# [Exercise directions]
For the string "agent", work out how many lines of the data contain it and give that number with nothing added.

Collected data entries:
=-=-=-=-=
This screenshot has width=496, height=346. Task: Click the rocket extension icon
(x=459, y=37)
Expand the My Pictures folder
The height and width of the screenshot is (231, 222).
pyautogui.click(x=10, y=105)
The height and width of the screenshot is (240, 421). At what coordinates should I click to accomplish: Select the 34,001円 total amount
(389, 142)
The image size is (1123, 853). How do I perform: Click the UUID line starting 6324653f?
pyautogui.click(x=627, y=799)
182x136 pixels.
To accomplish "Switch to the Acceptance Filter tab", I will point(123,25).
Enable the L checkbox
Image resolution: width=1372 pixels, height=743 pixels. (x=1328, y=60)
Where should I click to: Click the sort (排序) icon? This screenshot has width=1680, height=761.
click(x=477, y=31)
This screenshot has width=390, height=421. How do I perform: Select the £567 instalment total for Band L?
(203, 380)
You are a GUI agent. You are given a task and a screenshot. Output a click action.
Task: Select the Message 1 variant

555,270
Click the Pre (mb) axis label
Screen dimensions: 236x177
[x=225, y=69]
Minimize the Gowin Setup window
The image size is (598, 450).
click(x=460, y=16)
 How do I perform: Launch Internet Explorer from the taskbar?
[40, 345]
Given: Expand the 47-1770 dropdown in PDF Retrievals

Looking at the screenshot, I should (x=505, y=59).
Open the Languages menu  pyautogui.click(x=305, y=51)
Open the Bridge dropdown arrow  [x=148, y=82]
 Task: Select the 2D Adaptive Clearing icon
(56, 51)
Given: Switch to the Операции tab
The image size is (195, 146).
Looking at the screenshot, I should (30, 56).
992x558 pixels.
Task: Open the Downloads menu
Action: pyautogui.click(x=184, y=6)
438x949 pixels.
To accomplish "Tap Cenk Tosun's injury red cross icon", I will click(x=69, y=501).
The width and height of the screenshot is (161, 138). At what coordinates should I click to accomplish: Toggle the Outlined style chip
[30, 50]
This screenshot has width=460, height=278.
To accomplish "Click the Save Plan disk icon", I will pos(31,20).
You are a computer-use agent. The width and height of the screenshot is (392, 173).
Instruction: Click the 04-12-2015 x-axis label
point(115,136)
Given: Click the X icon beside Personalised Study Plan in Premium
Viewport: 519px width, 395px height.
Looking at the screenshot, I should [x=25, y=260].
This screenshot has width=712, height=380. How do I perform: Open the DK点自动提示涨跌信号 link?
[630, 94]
=-=-=-=-=
# [Result below]
2